Chapter 8
Tips For Fine-Tuning A CPM
Alongside the models of Church Planting Movements we
have examined, many others could be described as near misses. A number of
these show many of the characteristics we’ve come to identify with
Church Planting Movements, but lack some essential components and thus may
result in aborted movements.
An example of this is a Turkic Muslim people who have been turning to
Christ by the tens of thousands over the past five years. As recently as
1992 there were no more than 50 known believers among this population of
several million. Beginning in 1989, a strategy built on prayer,
evangelism
and ministry was initiated among them. Work was slow at first, but in late
1995 the turn to Christ began. By the end of the following year, local
churches in the area reported baptizing more than 15,000 of these Turkic
Muslims.
Today, the swell of new believers has subsided
somewhat, but still features somewhere between 20,000 and 30,000 adult
converts. The troubling factor is the relative lack of new churches to
assimilate the growth. While convert growth has exploded, there has been
little increase in the number of church starts, threatening to leave
thousands of churchless orphans to fend for themselves.
Perhaps it is not too late for missionaries to
implement a strategy of planting indigenously reproducing cell or house
churches among this people group. Training lay believers to plant new cell
churches could redeem this movement.
A similar situation has taken place among a Muslim
people group in Africa. As a result of widespread gospel radio broadcast
and video evangelism, conservative reports estimate more than 15,000
Muslim converts to Christianity. Despite these encouraging numbers, only
30 known churches exist in the region. Unless a more effective and
indigenously reproducible model of church can be introduced, there will
likely be a great loss of new believers.
More common types of “near misses” are the many
places around the world where missionaries have experienced moderate
growth when much greater growth may be possible. In these
instances, missionaries have been faithfully evangelizing and planting
churches among their people group for decades. People are responding to
the gospel and the kingdom is slowly growing. While church growth is
steady, it is far from explosive. No one would confuse this with a Church
Planting Movement. In this pattern of incremental church growth, church
starts are not even able to keep pace with the population growth rate.
Are Church Planting Movements possible in these
kinds of settings? Only God can say for sure, but CPM practitioners
suggest that some fine-tuning steps might be taken that could help tip the
scales in favor of a Church Planting Movement. In some cases, the
gestation period for church starts is just too lengthy. In these
instances, it may be possible to shorten the reproductive cycle of a
church plant. Here are some tips that may help to speed the process:
If you’re using chronological storying to
communicate the gospel, remember that storying is a method, not an end in
itself. As a method, it can be adapted and modified. Consider using five
to 10 stories to provide a panorama overview of the Bible leading to a
gospel presentation and a call to commitment. You can then follow up the
panorama presentation with a lengthier walk through the Bible aimed at
discipleship and additional presentations of the gospel.

EXERCISE: Copy the chapter text starting with "Today, the swell" and going on through "redeem this movement.", swapping "missionaries" for "church planters".

INFORMATION SUPPLIED:
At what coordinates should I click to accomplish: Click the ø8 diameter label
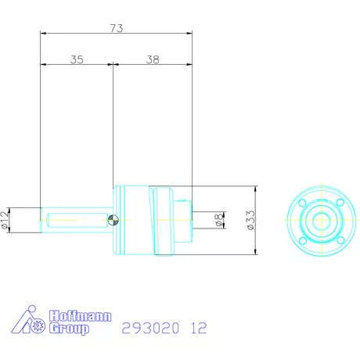(220, 221)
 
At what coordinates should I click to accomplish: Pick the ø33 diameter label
(250, 221)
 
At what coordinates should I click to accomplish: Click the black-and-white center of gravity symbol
(114, 221)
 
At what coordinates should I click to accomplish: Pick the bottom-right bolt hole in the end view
(340, 239)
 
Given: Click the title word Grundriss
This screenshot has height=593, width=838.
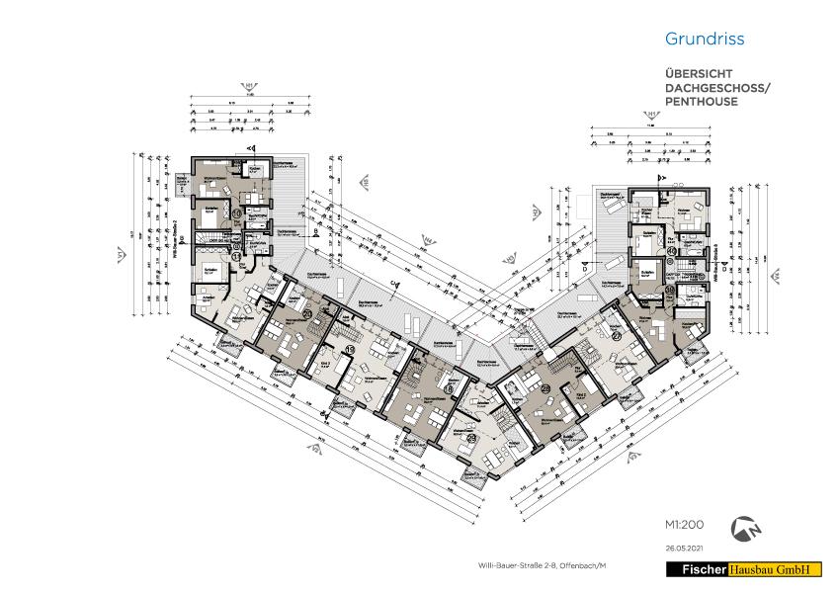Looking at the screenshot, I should click(704, 40).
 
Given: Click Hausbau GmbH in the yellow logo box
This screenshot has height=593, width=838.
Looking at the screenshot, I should click(776, 570).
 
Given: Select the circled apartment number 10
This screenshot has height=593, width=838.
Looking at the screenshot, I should click(237, 212).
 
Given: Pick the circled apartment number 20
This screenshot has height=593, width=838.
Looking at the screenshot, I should click(307, 314).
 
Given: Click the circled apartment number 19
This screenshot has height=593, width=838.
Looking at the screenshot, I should click(350, 351).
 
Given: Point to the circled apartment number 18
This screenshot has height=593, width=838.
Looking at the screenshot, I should click(449, 391).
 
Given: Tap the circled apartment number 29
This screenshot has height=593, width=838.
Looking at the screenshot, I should click(471, 439).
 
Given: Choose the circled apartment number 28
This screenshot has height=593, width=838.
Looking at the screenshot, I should click(545, 388).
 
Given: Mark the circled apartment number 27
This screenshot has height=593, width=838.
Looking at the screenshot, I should click(616, 336).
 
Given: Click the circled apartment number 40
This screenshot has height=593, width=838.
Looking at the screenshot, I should click(671, 251).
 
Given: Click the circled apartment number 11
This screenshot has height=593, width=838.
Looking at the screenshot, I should click(236, 255).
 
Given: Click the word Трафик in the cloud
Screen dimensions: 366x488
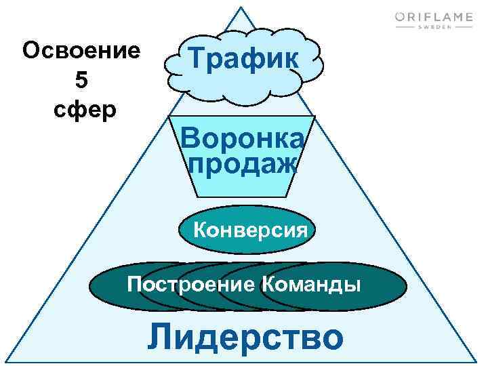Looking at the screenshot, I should coord(243,59).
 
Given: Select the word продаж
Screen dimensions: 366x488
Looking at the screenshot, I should coord(243,163).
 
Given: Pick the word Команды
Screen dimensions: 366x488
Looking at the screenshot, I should coord(310,284).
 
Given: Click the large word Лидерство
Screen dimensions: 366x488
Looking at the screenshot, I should coord(245,337).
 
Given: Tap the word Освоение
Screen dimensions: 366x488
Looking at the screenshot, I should coord(81,51).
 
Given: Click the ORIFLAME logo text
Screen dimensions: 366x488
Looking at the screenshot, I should coord(434,17).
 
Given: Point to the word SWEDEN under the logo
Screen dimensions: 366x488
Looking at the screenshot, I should coord(434,29).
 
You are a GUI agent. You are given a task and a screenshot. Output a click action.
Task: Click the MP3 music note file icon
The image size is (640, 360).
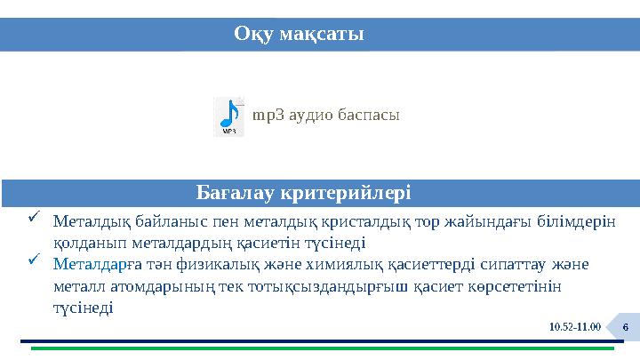[228, 116]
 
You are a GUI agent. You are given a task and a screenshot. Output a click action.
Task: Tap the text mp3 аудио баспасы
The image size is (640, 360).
[325, 116]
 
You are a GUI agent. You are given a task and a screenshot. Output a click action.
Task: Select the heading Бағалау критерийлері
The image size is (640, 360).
[302, 192]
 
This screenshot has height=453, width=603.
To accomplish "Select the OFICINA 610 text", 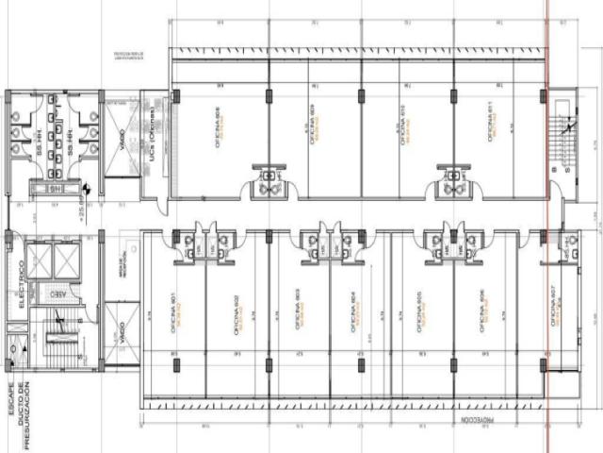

THE COMPLETED TASK:
Today, the swell of new believers has subsided
somewhat, but still features somewhere between 20,000 and 30,000 adult
converts. The troubling factor is the relative lack of new churches to
assimilate the growth. While convert growth has exploded, there has been
little increase in the number of church starts, threatening to leave
thousands of churchless orphans to fend for themselves.
Perhaps it is not too late for church planters to
implement a strategy of planting indigenously reproducing cell or house
churches among this people group. Training lay believers to plant new cell
churches could redeem this movement.